I think it is dangerous to pretty much assume that humans are as immature as Nietzsche makes them. Ultimately (and paradoxically?) this diminishes empathy as a rational-calculating device [as per the computational paradigm given as an example in the article]. Such an assumption is more likely to cause one to regress psychologically, due to the isolating nature of one's attitudes.

See: Sarah Richmond, "Being in Others: Empathy From a Psychoanalytical Perspective"

3 comments:

Seeing Eye Chick said...

That is a problem I have encountered when contemplating my perspectives on individuals vs Culture.

When I make that mistake, it sucks all hope right out of me, that people {me or anyone} can overcome these issues at all, whatever they might be.

So while my observations might be mostly correct when dealing with individuals, its odd when they can successfully corrolate to a larger population without invoking this hopeless imagry.

profacero said...

Good points, although I haven't read the piece.

I have this idea that to assume that level of immaturity tends to produce it -- because it is what you call forth, and what you see.
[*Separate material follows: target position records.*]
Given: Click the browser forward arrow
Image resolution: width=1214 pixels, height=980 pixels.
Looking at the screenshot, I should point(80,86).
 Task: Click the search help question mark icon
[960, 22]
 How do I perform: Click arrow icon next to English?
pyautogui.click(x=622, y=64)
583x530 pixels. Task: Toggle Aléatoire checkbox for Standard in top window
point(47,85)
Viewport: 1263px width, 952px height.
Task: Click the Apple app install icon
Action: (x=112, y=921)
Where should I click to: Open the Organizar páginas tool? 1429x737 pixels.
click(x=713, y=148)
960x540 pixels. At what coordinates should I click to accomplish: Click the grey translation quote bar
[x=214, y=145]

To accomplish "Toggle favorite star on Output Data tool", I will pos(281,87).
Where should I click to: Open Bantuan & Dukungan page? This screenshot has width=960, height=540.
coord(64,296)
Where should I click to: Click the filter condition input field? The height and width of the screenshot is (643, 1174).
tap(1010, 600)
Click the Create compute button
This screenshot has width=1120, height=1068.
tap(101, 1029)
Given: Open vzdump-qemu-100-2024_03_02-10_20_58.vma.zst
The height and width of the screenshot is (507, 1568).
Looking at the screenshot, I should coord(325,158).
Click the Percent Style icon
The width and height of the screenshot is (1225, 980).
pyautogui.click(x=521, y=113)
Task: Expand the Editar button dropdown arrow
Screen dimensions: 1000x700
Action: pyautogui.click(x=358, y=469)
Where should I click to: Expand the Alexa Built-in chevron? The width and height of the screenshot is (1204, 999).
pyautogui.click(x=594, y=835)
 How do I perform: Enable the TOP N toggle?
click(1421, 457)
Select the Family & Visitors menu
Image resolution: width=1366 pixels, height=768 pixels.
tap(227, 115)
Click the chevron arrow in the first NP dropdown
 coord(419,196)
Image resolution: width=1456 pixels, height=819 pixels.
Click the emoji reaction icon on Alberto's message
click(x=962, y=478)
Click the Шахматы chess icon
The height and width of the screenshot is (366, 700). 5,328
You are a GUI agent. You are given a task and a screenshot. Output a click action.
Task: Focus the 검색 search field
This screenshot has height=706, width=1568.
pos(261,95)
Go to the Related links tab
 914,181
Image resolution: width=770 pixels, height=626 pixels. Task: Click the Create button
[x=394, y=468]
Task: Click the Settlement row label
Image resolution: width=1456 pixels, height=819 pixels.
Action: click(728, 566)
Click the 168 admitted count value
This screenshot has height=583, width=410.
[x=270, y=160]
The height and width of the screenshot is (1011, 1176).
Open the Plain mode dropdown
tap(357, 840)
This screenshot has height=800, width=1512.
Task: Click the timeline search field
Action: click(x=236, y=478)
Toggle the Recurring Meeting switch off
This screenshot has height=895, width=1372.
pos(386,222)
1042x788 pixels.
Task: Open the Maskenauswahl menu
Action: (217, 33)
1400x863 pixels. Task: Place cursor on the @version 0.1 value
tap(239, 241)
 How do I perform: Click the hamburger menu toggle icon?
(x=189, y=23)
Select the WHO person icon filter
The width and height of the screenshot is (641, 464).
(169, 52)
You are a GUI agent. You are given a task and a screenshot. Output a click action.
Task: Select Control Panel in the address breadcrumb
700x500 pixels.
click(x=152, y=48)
It is worth realizing that level of immaturity may actually exist (I tend to err by not understanding this), but to expect it limits everyone.

This is without reading the article, of course.

Jennifer F. Armstrong said...

It's one of the psychological errors that leads to the downfall of Nietzsche's "higher man" -- that you tend to attribute higher motives to people whose characters are never really all that developed.

However, I think that the obvious alternative to this -- of reading lower motives into people, from the offset -- is not necessarily the corrective it might at first be deemed to be. What happens then is that instead of projecting your good into them, you end up projecting your evil into them instead. Actually this proactively defensive position puts you in much more psychological jeopardy than you would be in simply by being on your guard about being wrong about a person. You have decided that most other people are almost certainly definitively evil. And projecting your evil capacities into people, through the mediation of your imagination, will tend to put you into a paranoid-schizoid position. Far better just to be alert to the diversity within human nature.